EXERCISE DETAILS:
Of the lines below, copy those that hold the word "beside".

RECORD EXTRACTS Start Marker

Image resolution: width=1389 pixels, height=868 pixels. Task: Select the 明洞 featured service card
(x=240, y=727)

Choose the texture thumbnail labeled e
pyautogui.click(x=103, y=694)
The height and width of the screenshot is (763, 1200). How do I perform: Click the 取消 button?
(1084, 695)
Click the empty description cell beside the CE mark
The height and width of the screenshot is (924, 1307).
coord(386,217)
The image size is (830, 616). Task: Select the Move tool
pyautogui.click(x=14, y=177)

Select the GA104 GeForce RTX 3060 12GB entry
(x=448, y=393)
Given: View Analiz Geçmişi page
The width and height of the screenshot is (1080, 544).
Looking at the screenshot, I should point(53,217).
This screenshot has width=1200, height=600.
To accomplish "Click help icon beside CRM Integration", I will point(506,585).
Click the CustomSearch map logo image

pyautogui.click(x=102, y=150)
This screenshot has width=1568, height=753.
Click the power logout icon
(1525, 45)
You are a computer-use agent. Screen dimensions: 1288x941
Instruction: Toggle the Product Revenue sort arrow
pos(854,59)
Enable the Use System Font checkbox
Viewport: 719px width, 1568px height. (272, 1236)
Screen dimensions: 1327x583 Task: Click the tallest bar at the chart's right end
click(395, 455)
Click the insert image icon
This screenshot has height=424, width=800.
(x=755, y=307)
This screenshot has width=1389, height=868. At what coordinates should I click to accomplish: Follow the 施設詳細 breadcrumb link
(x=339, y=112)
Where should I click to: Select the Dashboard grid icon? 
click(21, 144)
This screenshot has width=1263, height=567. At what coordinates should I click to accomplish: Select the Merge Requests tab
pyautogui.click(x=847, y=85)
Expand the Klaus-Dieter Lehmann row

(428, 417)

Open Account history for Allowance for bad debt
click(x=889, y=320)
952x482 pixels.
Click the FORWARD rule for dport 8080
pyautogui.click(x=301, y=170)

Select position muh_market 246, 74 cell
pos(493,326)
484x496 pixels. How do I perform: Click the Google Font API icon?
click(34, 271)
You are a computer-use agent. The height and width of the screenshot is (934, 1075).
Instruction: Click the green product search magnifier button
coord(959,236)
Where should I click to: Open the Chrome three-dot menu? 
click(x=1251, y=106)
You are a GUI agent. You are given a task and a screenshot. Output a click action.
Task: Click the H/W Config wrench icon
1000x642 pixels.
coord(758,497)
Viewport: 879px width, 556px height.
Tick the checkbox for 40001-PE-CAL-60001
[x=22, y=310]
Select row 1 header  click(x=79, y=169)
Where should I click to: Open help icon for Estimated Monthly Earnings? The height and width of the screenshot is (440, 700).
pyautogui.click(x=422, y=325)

RECORD EXTRACTS End Marker

EXPECTED ANSWER:
Click the empty description cell beside the CE mark
To accomplish "Click help icon beside CRM Integration", I will point(506,585).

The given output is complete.